§ Try it:
Say nothing but the number of lines below in which the string "computer" appears.

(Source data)

************

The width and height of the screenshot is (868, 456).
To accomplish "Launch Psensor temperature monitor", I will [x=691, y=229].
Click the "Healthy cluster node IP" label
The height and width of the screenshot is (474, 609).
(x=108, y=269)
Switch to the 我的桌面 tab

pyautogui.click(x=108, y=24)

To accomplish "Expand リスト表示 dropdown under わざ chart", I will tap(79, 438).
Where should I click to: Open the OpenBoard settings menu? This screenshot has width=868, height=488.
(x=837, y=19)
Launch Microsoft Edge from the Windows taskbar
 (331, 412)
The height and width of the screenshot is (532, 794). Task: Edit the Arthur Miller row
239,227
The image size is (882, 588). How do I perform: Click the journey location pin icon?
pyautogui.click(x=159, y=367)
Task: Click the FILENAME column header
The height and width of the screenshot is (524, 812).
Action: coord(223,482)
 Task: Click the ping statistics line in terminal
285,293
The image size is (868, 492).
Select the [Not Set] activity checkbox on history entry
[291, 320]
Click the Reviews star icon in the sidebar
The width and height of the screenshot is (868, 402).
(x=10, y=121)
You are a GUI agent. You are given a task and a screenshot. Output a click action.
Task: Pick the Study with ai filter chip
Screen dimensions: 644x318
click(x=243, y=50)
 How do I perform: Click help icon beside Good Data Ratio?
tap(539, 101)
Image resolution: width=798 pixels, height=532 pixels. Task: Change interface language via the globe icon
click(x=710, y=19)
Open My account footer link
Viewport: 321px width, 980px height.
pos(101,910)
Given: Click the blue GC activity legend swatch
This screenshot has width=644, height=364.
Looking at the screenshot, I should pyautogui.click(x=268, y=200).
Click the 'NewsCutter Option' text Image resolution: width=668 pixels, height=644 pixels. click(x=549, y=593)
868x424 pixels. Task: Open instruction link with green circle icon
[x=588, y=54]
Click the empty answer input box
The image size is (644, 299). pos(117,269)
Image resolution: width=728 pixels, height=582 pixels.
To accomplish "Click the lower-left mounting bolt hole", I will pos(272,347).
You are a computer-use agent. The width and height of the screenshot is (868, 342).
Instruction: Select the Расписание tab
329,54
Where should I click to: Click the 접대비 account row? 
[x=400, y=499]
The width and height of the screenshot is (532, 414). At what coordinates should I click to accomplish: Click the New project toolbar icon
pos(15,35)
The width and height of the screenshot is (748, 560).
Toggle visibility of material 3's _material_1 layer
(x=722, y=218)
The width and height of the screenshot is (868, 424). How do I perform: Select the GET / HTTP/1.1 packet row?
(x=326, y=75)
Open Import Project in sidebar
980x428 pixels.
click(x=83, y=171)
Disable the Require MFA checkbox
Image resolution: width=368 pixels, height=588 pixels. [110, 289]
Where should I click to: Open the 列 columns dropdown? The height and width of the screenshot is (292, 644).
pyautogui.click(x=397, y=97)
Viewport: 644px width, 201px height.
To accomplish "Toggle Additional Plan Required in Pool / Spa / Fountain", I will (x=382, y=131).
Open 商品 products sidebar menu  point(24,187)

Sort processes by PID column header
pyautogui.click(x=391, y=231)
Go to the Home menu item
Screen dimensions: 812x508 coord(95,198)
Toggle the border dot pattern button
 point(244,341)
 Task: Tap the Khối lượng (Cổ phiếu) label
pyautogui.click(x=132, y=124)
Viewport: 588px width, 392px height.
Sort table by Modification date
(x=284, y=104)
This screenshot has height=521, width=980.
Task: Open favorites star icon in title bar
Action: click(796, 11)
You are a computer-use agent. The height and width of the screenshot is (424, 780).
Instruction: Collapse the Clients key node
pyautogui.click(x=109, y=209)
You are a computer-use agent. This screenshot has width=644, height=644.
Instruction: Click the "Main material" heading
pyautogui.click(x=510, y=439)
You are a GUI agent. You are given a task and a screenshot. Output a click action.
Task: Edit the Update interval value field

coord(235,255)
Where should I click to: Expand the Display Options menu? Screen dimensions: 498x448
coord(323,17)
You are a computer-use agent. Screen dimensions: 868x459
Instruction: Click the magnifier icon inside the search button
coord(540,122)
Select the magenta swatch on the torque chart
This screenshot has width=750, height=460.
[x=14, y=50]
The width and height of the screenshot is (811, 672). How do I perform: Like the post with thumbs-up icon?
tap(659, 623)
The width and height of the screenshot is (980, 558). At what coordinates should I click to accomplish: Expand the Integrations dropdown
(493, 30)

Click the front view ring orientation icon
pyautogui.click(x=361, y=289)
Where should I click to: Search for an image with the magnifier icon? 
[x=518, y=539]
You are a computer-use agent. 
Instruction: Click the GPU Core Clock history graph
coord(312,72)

************

§ Response to the task:
5